What is the statute of limitations for patent infringement? In our life, if someone else applies for a patent, we can't infringe it. If someone else's patent is infringed, we may need to make compensation. At this time, if the lawsuit is brought to the court, the other party will bear the responsibility. Below, in order to help you better understand the relevant legal knowledge, Bajie Intellectual Property has compiled the following contents, hoping to help you. What is the statute of limitations for patent infringement? According to Article 62 of the Patent Law, the limitation of action for patent infringement is two years, counting from the date when the patentee or interested party knows or should know about the infringement. Patent infringement should be broadly understood as an act that violates the provisions of the patent law and infringes on the rights (patent right, patent application right and remuneration right) enjoyed by the obligee according to law. Article 68 of the Patent Law of People's Republic of China (PRC) stipulates that the limitation of action for patent infringement is two years, counting from the date when the patentee or interested party knows or should know about the infringement.

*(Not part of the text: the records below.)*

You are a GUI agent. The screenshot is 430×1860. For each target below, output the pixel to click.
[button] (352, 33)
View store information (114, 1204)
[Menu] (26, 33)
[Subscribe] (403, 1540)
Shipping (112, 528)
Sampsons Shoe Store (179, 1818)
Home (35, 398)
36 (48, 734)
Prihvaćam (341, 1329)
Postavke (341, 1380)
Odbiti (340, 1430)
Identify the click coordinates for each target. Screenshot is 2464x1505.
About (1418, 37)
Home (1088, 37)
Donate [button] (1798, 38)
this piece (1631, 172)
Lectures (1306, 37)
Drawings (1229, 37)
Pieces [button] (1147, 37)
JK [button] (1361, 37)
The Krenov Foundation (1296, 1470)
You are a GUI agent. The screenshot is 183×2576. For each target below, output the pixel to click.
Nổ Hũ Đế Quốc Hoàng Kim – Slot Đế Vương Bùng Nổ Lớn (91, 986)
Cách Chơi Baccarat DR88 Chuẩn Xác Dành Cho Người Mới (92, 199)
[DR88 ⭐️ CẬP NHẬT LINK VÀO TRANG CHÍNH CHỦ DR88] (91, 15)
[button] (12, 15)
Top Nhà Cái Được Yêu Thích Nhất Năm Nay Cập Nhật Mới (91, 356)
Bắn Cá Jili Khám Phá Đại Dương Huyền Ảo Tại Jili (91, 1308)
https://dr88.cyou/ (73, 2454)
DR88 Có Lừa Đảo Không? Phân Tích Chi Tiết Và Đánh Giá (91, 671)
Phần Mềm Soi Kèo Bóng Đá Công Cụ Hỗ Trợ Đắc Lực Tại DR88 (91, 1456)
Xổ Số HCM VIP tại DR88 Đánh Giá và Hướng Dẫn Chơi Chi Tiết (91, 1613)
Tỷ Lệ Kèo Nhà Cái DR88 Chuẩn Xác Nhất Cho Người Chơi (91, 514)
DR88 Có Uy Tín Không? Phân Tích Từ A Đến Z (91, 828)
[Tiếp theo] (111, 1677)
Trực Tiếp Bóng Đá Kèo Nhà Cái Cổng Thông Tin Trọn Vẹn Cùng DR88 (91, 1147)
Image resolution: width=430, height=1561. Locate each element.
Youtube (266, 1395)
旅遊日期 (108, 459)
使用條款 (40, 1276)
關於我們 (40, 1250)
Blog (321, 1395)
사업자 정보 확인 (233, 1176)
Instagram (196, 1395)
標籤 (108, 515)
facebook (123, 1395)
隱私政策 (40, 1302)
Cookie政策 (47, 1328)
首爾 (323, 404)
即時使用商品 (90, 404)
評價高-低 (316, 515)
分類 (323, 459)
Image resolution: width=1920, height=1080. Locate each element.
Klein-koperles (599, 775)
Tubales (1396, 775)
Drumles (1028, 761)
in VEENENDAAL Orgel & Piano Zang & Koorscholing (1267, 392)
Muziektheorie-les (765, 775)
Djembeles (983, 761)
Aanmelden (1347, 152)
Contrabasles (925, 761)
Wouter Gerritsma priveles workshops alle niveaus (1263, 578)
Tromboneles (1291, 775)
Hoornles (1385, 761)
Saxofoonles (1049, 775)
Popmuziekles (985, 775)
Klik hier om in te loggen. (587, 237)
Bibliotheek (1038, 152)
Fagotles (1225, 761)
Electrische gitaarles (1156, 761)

After the publication of the application for a patent for invention, before the patent right is granted, the limitation period for the patentee to request payment of the royalties is two years, counting from the date when the obligee knows or should know that others are using his invention-creation, but if the patentee knew or should have known before the patent right was granted, counting from the date when the patent right was granted. The above contents are related answers. Under normal circumstances, the limitation of action for patent infringement is two years, which is generally calculated from the date when the patentee and interested parties learn of the infringement, rather than from the time when others infringe the patent right.
Legal objectivity:
Provisions of the Supreme People's Court on the Applicable Law in the Trial of Patent Dispute Cases Article 9 In a dispute case accepted by a people's court, if the defendant requests to declare the patent right of utility model or design invalid during the defense period, the people's court shall suspend the lawsuit, but the lawsuit shall not be suspended under any of the following circumstances: (1) The search report or patent evaluation report issued by the plaintiff fails to find out the reason for the invalidation of the patent right of utility model or design; (2) The evidence provided by the defendant is sufficient to prove that the technology used by the defendant is known; (3) The evidence or reasons for the defendant's request to declare the patent right invalid are obviously insufficient; (4) Other circumstances in which the people's court considers that the lawsuit should not be suspended.